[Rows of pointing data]
◆ ◆ ◆ ◆
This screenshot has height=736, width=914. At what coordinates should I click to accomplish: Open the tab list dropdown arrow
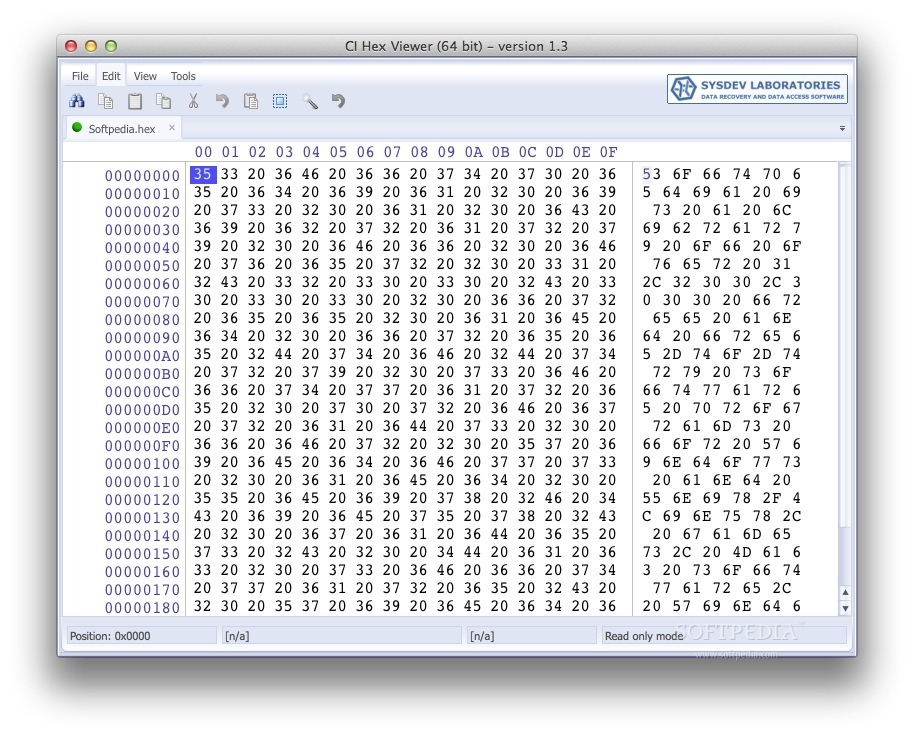pos(842,128)
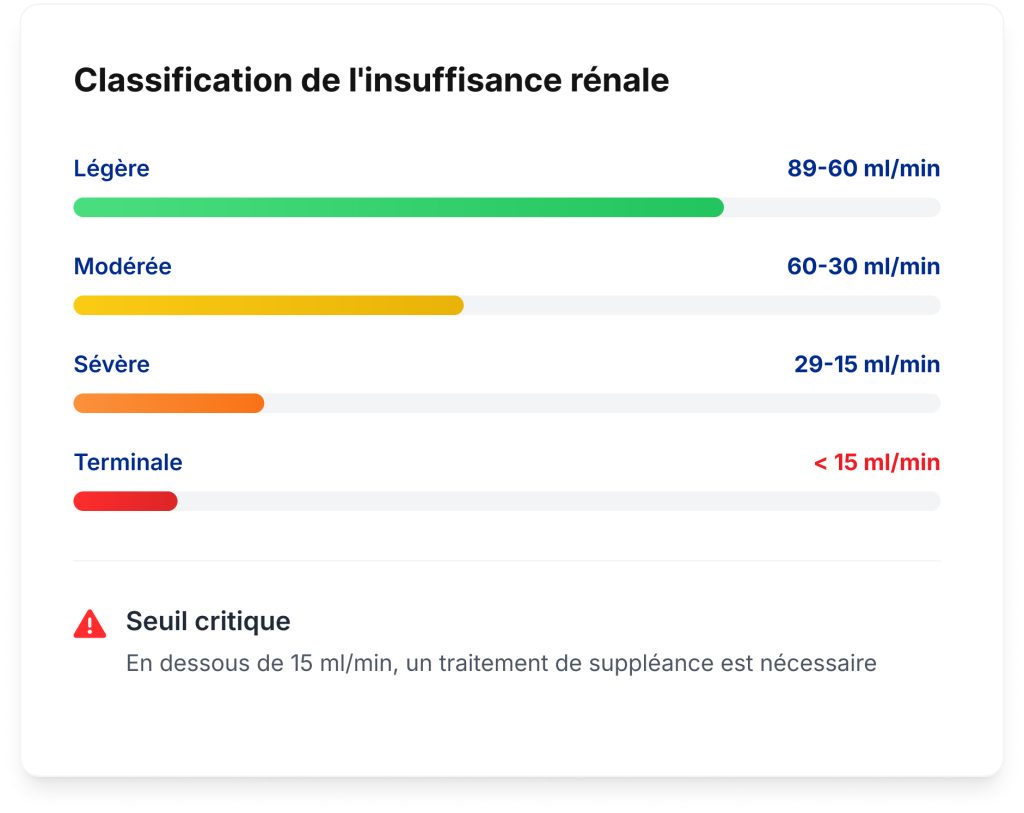
Task: Click the empty gray track of Légère bar
Action: click(832, 207)
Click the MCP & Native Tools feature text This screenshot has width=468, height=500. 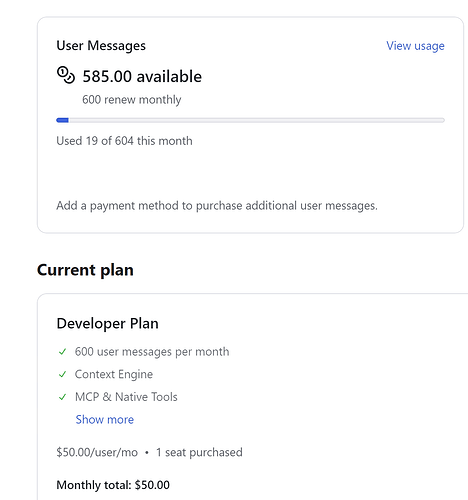[126, 397]
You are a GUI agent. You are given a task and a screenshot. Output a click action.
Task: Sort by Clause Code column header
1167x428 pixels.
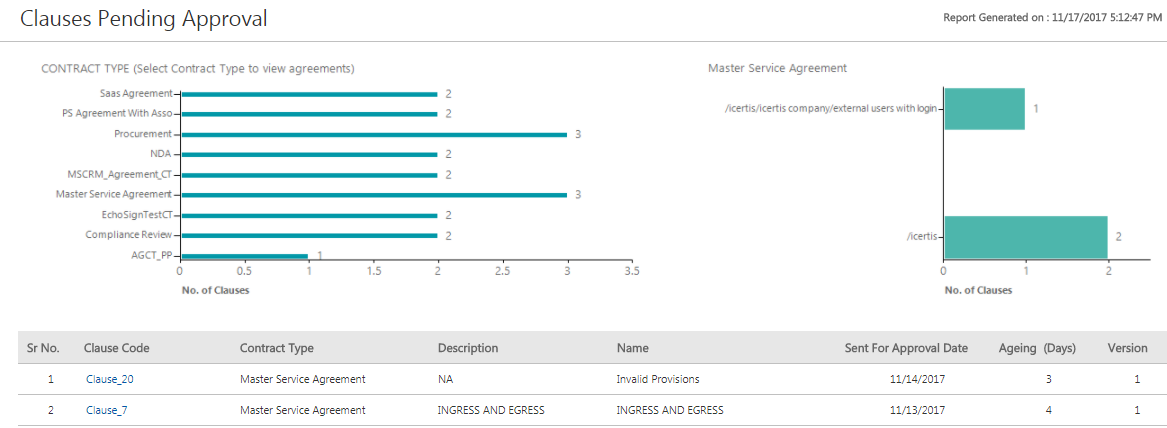pyautogui.click(x=117, y=348)
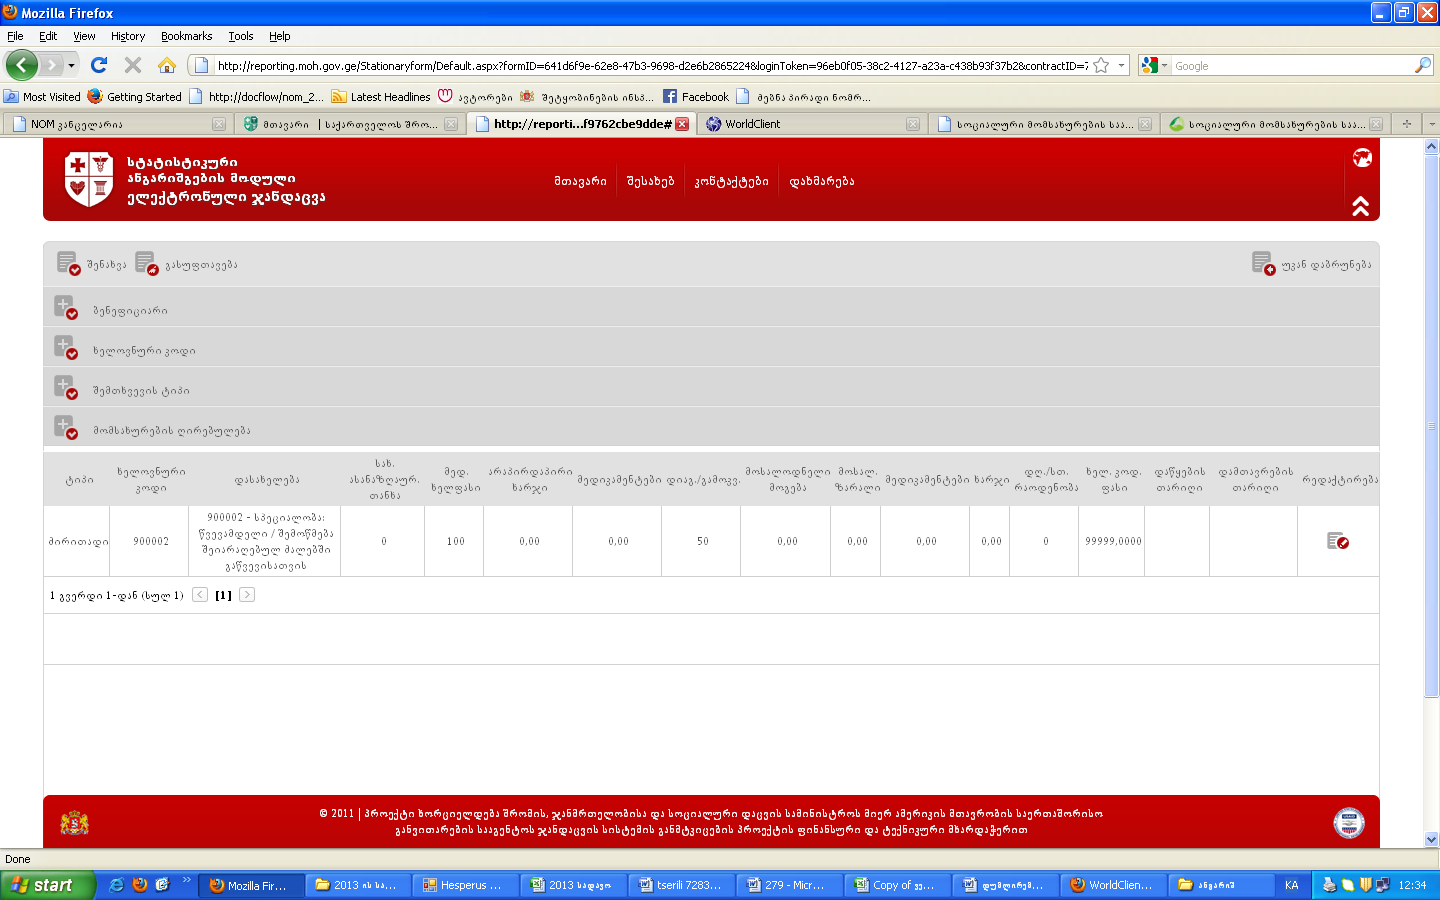Collapse header using the double chevron arrow

[x=1361, y=206]
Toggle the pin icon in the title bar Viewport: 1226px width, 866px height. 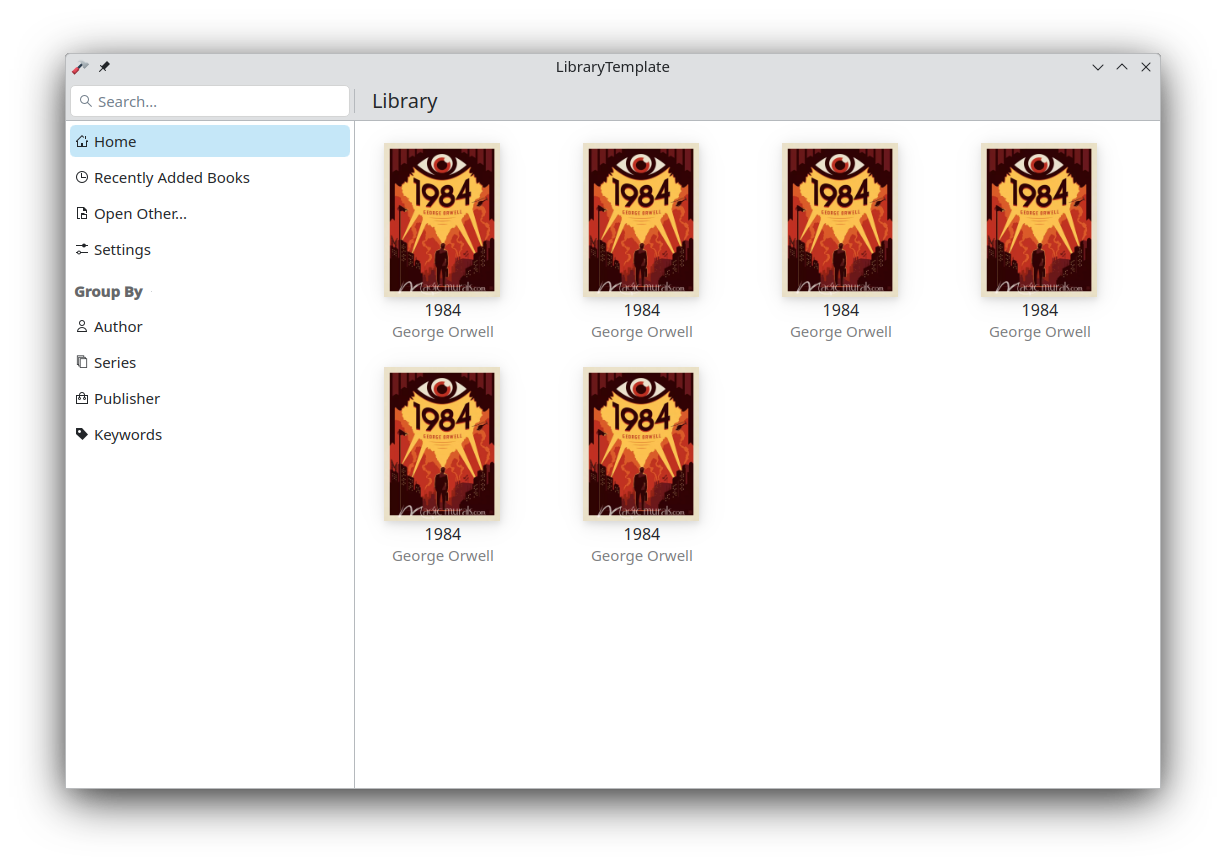click(104, 67)
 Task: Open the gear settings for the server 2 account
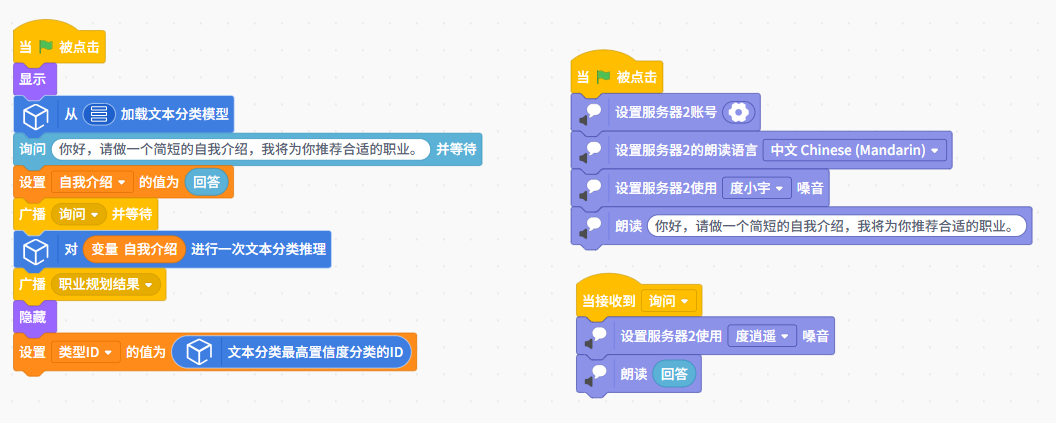(x=738, y=113)
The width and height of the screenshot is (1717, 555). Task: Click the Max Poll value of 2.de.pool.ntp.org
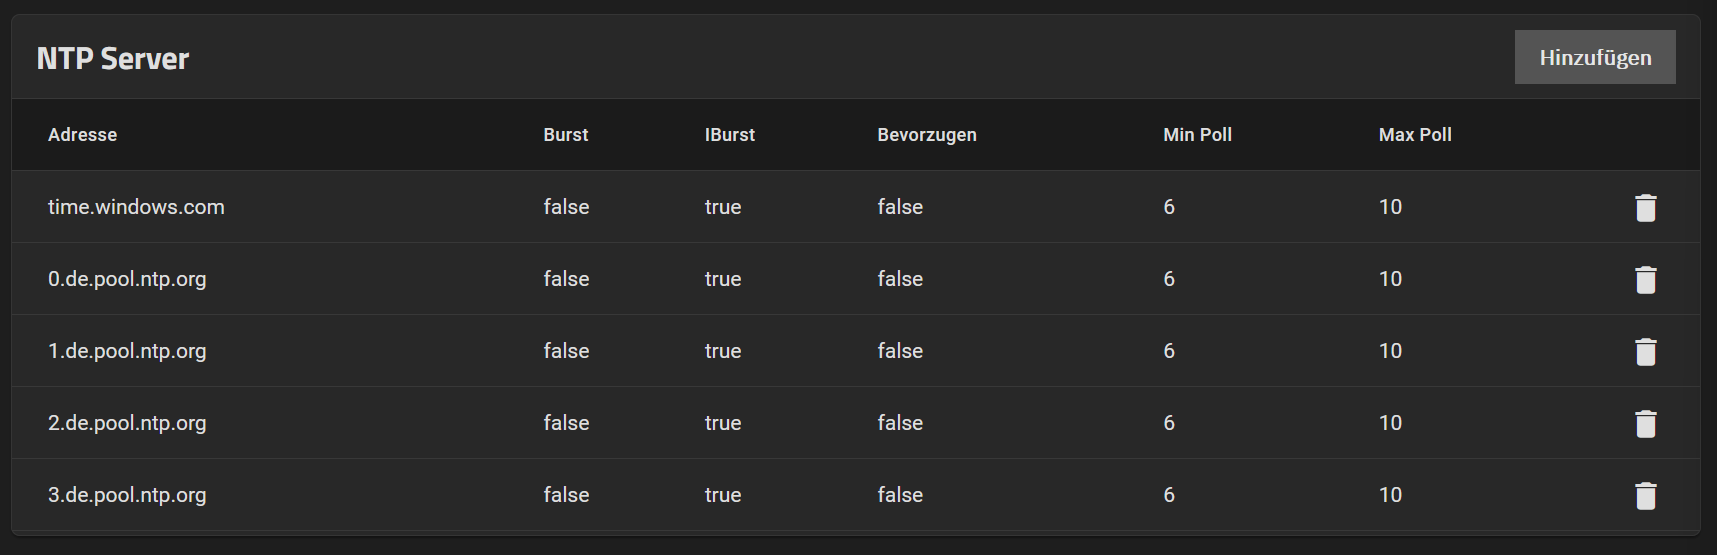click(1390, 423)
◆ ◆ ◆ ◆
— PROBLEM STATEMENT —
Copy out, word for word, the part of the data that opens with its first line and closes with the line containing "Action: click(832, 207)". Leave the pictures out of your copy.

— RESPONSE TO THIS EXERCISE —
This screenshot has height=736, width=914. At what coordinates should I click to accomplish: Open the tab list dropdown arrow
pos(842,128)
Task: Click the empty gray track of Légère bar
Action: click(832, 207)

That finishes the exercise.